Extracted records:
▶

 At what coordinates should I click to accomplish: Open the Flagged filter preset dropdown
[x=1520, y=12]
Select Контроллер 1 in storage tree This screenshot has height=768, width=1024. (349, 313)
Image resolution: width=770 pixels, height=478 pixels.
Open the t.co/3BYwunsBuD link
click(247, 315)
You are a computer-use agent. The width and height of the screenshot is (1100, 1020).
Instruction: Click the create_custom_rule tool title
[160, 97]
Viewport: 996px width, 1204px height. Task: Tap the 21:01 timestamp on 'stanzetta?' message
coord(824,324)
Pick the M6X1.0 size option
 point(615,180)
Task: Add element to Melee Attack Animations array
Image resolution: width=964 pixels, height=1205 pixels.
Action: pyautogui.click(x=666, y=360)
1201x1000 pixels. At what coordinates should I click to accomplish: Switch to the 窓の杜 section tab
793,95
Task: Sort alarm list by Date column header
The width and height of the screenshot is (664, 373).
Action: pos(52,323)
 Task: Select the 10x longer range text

◀

> [Assigned task]:
Starting with the line that contains "The width and height of the screenshot is (664, 373).", copy each line through the end of the data exactly, and leave out all earlier lines.

> [Response]:
The width and height of the screenshot is (664, 373).
Action: pos(52,323)
 Task: Select the 10x longer range text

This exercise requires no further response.